Bighorn sheep are the rams of North American cliff country — heavy, curl-horned, and built for terrain that turns most predators around. Mature rams carry the recognizable spiral horns that grow throughout life and never shed; horn mass and curl length are what Boone & Crockett measures. Rams in prime range run 160 to 300 pounds depending on subspecies. Ewes are smaller and carry shorter, less-curled horns. Hooves are concave-soled and built for traction on rock that looks unwalkable.
Three subspecies live in the United States and they are not in the same place biologically. Rocky Mountain bighorn (Ovis canadensis canadensis) are the largest and most numerous, scattered across the northern Rockies and reintroduced widely.

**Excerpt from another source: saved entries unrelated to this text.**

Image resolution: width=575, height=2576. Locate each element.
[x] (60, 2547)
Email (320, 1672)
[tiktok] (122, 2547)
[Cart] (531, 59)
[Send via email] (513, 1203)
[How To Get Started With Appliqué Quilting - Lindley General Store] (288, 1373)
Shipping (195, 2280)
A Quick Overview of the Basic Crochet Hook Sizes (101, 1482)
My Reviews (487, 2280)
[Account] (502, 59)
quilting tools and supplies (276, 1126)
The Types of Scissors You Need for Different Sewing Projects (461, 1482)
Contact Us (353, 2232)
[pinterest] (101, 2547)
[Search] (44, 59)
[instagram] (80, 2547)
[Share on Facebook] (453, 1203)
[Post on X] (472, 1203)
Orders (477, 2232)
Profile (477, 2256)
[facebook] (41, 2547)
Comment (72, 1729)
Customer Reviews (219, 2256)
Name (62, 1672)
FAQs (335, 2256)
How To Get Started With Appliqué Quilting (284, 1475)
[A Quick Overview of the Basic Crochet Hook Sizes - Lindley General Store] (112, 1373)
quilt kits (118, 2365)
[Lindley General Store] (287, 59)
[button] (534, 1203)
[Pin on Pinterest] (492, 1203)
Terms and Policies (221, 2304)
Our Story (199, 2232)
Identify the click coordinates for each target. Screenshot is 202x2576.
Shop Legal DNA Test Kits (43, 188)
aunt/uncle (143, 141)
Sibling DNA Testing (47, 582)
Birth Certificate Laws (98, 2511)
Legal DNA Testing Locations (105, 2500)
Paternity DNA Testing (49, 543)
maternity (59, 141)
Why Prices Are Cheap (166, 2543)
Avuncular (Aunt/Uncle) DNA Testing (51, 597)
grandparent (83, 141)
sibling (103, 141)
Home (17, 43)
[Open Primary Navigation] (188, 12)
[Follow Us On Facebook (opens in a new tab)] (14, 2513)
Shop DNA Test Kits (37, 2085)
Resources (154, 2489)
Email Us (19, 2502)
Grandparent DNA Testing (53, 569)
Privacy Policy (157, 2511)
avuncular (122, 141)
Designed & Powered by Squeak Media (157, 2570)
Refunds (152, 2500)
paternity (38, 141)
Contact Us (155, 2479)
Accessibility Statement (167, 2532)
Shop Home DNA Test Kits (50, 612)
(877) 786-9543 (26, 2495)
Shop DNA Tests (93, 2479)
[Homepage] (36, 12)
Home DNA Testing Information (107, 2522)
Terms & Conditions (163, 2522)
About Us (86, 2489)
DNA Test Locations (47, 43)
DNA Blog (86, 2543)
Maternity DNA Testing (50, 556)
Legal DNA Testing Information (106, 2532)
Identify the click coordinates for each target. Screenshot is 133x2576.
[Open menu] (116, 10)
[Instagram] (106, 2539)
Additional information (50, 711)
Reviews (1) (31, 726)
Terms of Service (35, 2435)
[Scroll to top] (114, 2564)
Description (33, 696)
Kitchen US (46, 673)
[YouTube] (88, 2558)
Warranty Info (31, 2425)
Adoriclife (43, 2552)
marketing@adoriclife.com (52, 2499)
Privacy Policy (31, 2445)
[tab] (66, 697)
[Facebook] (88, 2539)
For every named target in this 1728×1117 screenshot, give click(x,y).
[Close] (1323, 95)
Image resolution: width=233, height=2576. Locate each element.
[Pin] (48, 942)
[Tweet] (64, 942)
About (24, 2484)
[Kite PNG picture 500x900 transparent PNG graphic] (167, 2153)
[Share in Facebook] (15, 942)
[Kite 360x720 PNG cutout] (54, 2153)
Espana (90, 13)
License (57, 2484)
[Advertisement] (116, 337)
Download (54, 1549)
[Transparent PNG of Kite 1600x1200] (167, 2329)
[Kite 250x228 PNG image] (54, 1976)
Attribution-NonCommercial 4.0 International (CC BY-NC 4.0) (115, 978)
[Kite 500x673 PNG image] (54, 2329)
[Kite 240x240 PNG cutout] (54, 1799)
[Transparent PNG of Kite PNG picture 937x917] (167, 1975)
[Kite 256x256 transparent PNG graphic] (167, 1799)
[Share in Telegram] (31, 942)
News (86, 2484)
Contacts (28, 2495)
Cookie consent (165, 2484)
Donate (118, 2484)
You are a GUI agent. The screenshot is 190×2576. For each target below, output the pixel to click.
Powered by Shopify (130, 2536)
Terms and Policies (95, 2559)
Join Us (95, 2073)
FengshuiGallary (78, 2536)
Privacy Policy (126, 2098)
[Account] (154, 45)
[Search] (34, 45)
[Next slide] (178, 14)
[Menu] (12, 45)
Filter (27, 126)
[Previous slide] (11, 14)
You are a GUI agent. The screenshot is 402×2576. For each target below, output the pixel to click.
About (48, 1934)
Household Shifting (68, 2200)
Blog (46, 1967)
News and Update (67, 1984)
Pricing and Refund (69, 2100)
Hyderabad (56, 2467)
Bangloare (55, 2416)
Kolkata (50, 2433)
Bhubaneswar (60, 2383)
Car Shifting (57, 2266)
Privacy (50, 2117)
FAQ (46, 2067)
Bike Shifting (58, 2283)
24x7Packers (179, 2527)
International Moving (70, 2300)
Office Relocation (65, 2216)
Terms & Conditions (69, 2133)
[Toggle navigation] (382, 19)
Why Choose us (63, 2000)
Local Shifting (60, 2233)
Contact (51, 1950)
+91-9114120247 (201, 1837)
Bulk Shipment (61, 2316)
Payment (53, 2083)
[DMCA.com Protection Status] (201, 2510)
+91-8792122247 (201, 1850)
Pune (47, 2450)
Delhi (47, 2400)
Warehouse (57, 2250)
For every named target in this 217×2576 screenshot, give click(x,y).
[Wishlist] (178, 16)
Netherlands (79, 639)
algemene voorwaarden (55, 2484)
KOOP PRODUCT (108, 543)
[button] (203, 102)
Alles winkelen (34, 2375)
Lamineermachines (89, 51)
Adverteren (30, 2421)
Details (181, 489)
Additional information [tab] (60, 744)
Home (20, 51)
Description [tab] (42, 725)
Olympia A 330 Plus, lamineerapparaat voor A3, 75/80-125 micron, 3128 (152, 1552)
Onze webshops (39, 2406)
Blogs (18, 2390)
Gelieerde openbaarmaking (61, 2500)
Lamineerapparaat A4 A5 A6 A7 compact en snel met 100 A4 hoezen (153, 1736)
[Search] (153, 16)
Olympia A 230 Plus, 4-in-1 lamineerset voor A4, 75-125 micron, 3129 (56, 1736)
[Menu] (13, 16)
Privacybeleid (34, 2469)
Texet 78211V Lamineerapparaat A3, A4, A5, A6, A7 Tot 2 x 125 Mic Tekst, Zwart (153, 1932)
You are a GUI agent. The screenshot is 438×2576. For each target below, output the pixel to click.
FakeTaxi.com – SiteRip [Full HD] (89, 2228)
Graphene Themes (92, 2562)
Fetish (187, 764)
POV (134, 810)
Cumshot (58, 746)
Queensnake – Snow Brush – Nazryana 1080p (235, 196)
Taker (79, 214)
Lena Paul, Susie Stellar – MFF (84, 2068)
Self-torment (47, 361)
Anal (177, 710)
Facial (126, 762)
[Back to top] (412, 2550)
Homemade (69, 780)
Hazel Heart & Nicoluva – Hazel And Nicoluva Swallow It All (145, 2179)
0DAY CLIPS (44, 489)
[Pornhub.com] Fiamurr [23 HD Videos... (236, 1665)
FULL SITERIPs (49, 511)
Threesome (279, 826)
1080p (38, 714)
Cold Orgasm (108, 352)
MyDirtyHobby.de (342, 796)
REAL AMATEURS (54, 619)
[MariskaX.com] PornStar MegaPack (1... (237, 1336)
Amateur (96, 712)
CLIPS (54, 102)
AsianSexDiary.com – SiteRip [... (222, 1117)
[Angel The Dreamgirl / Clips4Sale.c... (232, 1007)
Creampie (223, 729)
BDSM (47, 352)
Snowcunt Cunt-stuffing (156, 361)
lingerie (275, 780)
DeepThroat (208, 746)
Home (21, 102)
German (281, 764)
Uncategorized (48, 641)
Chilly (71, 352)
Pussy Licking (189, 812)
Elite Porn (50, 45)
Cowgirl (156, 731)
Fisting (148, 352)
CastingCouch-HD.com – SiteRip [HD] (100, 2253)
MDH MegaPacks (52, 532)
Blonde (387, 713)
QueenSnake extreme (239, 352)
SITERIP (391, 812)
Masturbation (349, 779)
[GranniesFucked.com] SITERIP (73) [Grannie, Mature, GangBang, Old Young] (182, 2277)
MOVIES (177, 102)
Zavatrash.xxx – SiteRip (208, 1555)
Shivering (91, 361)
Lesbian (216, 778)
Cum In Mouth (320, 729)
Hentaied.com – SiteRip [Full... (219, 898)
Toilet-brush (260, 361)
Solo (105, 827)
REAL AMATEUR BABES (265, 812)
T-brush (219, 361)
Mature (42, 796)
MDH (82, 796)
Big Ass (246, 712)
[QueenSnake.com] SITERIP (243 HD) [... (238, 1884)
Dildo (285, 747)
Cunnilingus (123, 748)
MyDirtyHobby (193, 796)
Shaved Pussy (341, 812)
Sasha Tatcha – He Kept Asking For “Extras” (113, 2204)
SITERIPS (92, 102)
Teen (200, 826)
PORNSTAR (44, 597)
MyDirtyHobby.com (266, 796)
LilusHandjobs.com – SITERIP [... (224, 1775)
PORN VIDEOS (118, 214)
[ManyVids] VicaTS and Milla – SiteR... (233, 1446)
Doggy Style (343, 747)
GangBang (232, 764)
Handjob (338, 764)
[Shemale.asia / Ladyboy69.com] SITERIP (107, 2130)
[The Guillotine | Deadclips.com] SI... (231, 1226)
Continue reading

Desert bighorn (Ovis canadensis nelsoni) inhabit the arid mountain ranges of the Southwest and are recovering from near-extirpation a century ago. Sierra Nevada bighorn (Ovis canadensis sierrae) hold a narrow alpine range in California and are federally listed as endangered — they are not legal to hunt anywhere.
Disease introduced by domestic sheep — particularly Mycoplasma ovipneumoniae — is the constant threat. A single contact event can collapse a wild herd through pneumonia, and managers spend significant effort keeping wild and domestic flocks apart. Tag allocation for any huntable bighorn population is among the most restricted in North America. Most states issue resident tags through a lottery with single-digit draw odds and run a separate auction or raffle tag whose revenue funds wild sheep conservation.